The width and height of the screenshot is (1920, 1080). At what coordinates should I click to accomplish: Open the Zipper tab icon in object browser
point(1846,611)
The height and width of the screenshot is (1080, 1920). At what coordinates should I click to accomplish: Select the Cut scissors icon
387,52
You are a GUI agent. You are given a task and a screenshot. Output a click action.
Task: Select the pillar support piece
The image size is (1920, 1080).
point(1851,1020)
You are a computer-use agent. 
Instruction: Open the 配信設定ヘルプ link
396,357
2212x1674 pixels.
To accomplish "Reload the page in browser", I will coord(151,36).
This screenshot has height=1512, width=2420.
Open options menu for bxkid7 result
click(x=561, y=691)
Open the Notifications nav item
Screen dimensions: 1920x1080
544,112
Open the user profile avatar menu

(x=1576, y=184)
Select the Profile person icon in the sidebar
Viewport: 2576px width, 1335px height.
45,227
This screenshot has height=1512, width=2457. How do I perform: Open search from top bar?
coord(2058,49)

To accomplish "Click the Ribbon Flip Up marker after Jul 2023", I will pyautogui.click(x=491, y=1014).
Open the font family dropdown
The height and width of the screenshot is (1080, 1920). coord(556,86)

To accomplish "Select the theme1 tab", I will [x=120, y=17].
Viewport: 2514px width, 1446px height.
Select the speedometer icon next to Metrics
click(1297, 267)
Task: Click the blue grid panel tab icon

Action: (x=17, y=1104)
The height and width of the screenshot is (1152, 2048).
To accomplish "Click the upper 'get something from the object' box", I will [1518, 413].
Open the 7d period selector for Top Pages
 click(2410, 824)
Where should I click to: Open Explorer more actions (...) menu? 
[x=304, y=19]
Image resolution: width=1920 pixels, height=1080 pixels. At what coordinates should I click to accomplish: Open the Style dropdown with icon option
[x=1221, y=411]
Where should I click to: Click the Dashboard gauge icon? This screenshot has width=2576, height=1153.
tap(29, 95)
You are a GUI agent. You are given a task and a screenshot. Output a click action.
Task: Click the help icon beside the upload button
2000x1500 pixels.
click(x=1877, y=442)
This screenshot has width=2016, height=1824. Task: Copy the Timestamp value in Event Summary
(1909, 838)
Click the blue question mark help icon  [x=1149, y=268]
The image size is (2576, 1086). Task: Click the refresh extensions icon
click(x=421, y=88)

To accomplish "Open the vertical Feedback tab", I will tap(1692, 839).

- [What the exercise asks] Would you please copy all lines in the data that contain the word "help"?

- [Task answer]
Task: Click the help icon beside the upload button
Click the blue question mark help icon  [x=1149, y=268]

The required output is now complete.